Mineralization of carbon dioxide is of interest for developing net-negative carbon technologies that mimic natural carbon cycles by removing and sequestering atmospheric carbon dioxide (CO₂). This study investigates plasma–liquid interactions (PLI) and the impact of modifying electron temperatures of nonthermal CO₂ plasmas to influence the nucleation and growth kinetics of calcium carbonate (CaCO₃). Through optimization of plasma discharge parameters, we show that plasma–liquid interactions can direct the formation of a pure vaterite phase of CaCO₃ over the more thermodynamically stable calcite phase under certain conditions.

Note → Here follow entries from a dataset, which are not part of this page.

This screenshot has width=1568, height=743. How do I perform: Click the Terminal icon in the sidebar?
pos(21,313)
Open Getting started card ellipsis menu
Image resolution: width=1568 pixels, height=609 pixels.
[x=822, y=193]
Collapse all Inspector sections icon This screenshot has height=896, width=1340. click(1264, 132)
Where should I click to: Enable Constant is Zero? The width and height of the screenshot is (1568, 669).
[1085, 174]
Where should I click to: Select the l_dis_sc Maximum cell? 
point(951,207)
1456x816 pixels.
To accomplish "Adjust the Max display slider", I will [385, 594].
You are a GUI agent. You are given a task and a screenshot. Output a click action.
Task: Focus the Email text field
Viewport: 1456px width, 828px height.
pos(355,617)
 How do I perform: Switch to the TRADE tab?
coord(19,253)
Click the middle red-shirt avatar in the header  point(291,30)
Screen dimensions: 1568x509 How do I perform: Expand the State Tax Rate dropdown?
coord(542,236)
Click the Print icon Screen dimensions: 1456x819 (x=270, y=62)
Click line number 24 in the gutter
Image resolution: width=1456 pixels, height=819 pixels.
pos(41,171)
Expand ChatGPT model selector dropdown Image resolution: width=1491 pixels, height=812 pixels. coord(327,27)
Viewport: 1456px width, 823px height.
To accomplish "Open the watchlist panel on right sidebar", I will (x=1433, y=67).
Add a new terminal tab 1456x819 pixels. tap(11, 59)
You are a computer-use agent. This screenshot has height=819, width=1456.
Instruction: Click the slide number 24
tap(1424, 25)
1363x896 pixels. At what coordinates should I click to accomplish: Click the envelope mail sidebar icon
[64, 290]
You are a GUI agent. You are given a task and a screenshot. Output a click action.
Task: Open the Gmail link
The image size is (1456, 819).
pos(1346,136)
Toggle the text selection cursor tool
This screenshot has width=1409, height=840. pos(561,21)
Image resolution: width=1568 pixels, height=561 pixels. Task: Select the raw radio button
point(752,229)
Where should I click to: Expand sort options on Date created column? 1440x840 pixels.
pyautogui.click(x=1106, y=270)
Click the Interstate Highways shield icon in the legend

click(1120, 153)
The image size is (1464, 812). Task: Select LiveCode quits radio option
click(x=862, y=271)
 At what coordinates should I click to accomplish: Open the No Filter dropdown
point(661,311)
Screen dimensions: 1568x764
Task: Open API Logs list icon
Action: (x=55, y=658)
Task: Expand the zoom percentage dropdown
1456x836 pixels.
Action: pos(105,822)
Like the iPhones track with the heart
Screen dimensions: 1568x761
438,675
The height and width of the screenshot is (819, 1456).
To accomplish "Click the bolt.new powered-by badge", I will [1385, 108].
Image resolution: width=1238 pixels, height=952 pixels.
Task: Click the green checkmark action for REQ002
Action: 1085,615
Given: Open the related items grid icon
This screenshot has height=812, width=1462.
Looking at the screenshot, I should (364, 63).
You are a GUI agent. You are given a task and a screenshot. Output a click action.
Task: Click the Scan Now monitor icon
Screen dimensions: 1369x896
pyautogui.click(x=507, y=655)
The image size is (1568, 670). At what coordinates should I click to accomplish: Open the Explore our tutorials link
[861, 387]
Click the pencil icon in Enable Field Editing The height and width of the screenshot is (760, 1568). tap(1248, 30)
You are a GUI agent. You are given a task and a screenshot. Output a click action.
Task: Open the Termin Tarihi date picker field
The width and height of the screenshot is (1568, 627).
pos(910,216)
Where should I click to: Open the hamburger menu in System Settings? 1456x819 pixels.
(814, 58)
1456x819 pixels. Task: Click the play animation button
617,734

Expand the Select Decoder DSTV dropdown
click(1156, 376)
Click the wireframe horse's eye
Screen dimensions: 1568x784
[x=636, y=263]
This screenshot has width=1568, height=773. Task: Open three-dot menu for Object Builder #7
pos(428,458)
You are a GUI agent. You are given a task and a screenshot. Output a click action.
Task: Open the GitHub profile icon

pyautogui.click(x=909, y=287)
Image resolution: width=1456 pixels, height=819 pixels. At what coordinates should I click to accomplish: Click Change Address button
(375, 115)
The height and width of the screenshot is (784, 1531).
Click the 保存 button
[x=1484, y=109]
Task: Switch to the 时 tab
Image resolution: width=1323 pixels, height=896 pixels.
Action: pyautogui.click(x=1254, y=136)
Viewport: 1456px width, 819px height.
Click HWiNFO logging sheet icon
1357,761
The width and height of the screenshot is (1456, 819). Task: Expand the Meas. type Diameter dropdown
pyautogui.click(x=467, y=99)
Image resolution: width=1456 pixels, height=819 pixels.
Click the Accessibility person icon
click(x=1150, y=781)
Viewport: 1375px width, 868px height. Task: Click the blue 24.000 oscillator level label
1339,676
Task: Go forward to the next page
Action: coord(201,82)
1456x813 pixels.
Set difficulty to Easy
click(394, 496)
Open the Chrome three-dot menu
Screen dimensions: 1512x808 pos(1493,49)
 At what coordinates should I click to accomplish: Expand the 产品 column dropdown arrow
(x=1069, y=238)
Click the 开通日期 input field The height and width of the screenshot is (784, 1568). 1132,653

By varying the mole fraction of the discharge between a mixture of CO₂/Ar in the plasma bubbles, we show that increasing electron temperature enhances CO₂ capture, nucleation rate, and CaCO₃ yields. Increasing the electron temperature of the plasma by varying the Ar mole fraction in the flow increases CO₂ conversion nearly tenfold compared to pure CO₂ yet increases the competitive formation of carbon monoxide through CO₂ dissociation. When average electron energies were ∼1 eV, the greatest selectivity toward CaCO₃ was observed. Our results support a mechanistic picture in which CO₂ mineralization is driven concurrently through gas-phase vibrational excitation of CO₂ and at the plasma–liquid interface by generating reactive hydroxyl species from plasma-activated water splitting. These plasma-generated species react to produce HCO₃⁻, which is the rate-determining step in CO₂ mineralization. By demonstrating accelerated mineralization kinetics and polymorphic control of solid carbonate formation at plasma–liquid interfaces, this study could have broader relevance for engineering net-negative carbon sequestration technologies into solid forms for long-duration storage.